The performance of State governments and LHNs in operating community mental health services does not augur well for them becoming the appropriate custodians of Commonwealth investment in mental health service innovations. Their foray into community mental health has been eroding for years and seems unsustainable as long as governance and finance remains linked to acute general hospitals.
The failure of State governments to fund or contribute to comprehensive early psychosis programmes prompted the Federal government in 2011 to finally step into this evidence-based zone of care. Many States wanted to take the Commonwealth funds and use them to prop up existing underfunded and dysfunctional structures rather that fill the major gap that existed for early psychosis patients.

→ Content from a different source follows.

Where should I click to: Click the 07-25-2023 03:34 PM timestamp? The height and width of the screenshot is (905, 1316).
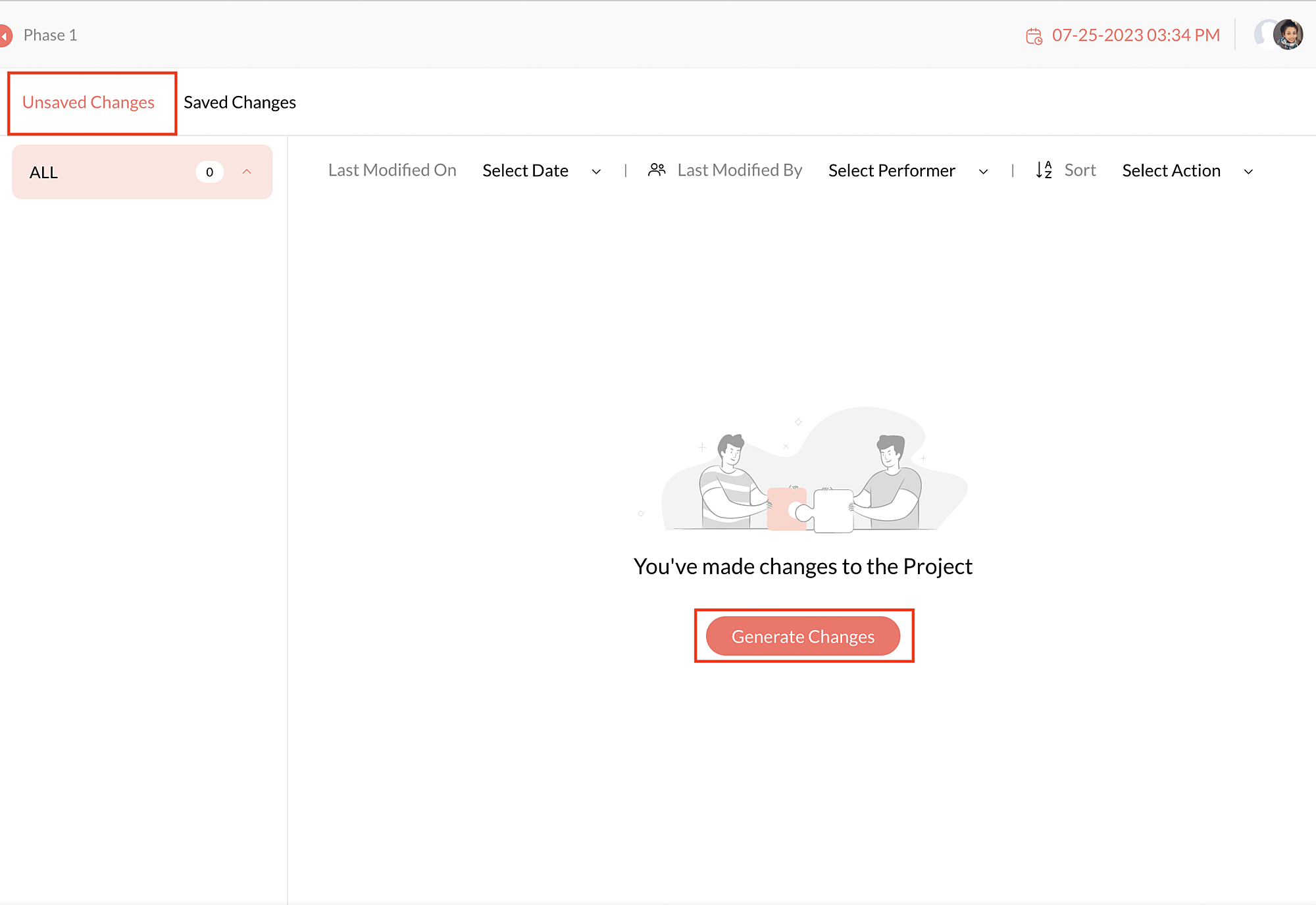point(1136,36)
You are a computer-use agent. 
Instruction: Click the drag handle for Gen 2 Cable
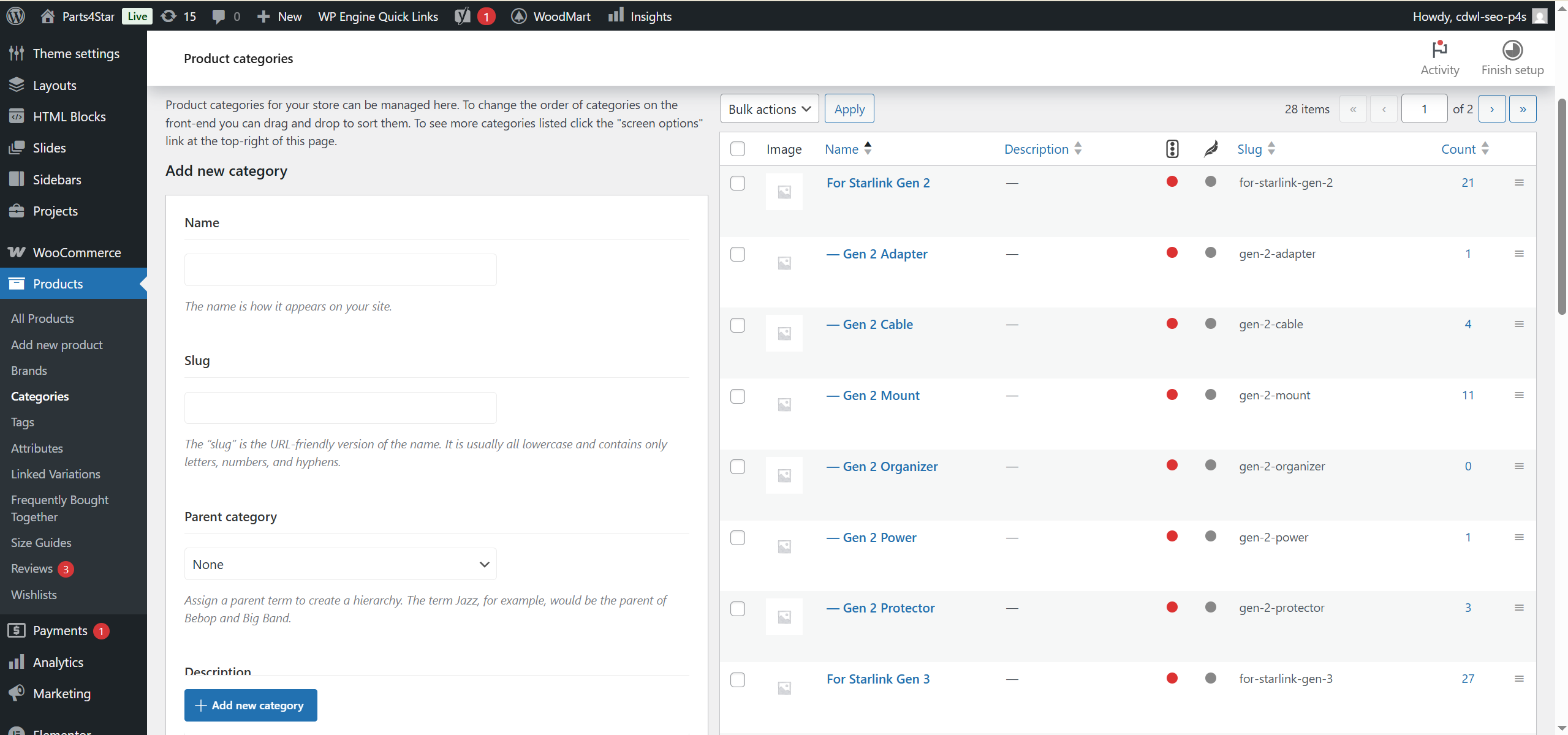click(x=1519, y=324)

Since the new resources were to be community-based, the Australian Government decided it would fund a smaller number of services on its own to ensure the money was going to be spent on what it was intended to be. The Minister has recommitted to that strategy and plans to extend the focus to other serious mental disorders. We welcome this development, although the extended focus will need to be adequately resourced and evidence-creating. The YEPP initiative was carefully designed to cover evidence-based care for up to 5 years for early psychosis cases only, and only 20% of the Australian communities needs would be covered anyway within the current funding envelope.
Mental health needs Commonwealth money because of vertical fiscal imbalance. The Commonwealth’s decision to move into service provision was visionary and has produced an emerging youth mental health system that is now the envy of many developed countries that are moving to emulate it. This success must be built on and extended across the lifespan, as the Government states it intends to do. This will require substantial new funding over time but with a potential significant return on this investment.
Footnotes
Declaration of interest
Patrick McGorry is a Board Director of headspace. Orygen led the original design of the headspace model and the first 3 years of implementation, operates 4 headspace centres in the north west region of Melbourne. Orygen also holds a contract with the Department of Health to support the scaling up and workforce training of the hYEPP services nationally.
Funding
The author(s) received no financial support for the research, authorship and/or publication of this article.